I have a set of data taken from a number of machines. A simplified version of the dataset is shown below:
id time1 time2 time3 time4 time5 time6 time7 failure
0 1 1.824 3.107 9.695 0.944 0.151 2.365 NaN 0
1 2 3.573 0.728 3.001 5.470 4.078 3.713 0.761 1
2 3 5.064 6.090 8.290 NaN NaN NaN NaN 0
3 4 8.636 4.538 5.866 5.294 9.988 NaN NaN 0
4 5 3.487 4.915 1.860 2.911 NaN NaN NaN 1
In this sample dataset, there are 5 machines, each with a unique id
value. Each machine has a sensor that takes and records a measurement every few weeks. Each sensor reading is recorded in one of the timeN
columns. Some machines are newer than others, meaning that newer machines have recorded fewer sensor measurements than older machines. The failure
column shows a value of 1
if a machine failed/broke down, and a 0
if the machine is still operational.
I want to use the sensor measurement vectors as input data, and the failure state as my target value to train a predictive model. My problem is that the sensor measurement vectors are not all the same size. In the real dataset, the size of the input vectors can be anywhere between 200 and 800 measured values, and there are around 1000 machines.
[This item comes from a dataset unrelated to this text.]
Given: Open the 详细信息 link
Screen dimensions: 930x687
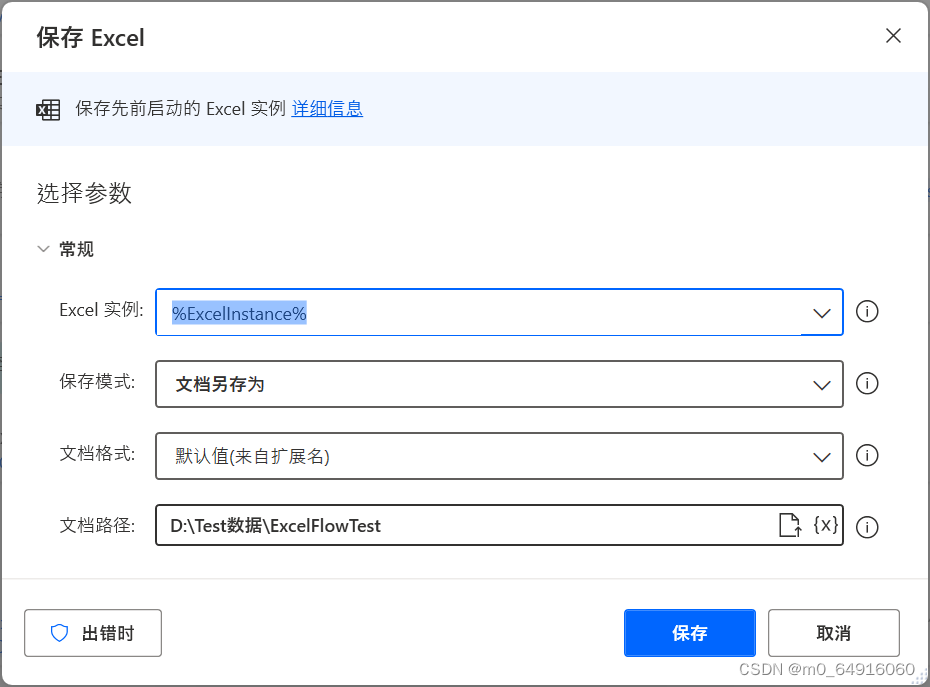Looking at the screenshot, I should click(327, 108).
My question is, what are some ways I can resize all my input vectors to be of equal lengths, while preserving any signals that might be in the data? Some things I am considering are
- Some method of random sampling to downsample the larger vectors
- Take incremental averages of sequential groups of sensor values (i.e. instead of [
time1[value]
,time2[value]
,time3[value]
,time4[value]
, ...], use [mean(time1[value],time2[value],time3[value])
,mean(time2[value],time3[value],time4[value])
, ...]) to shorten longer vectors.
I'm intending to use something like XGBoost coded using Python. What other methods of resizing my input vectors would be recommended for the purposes described above?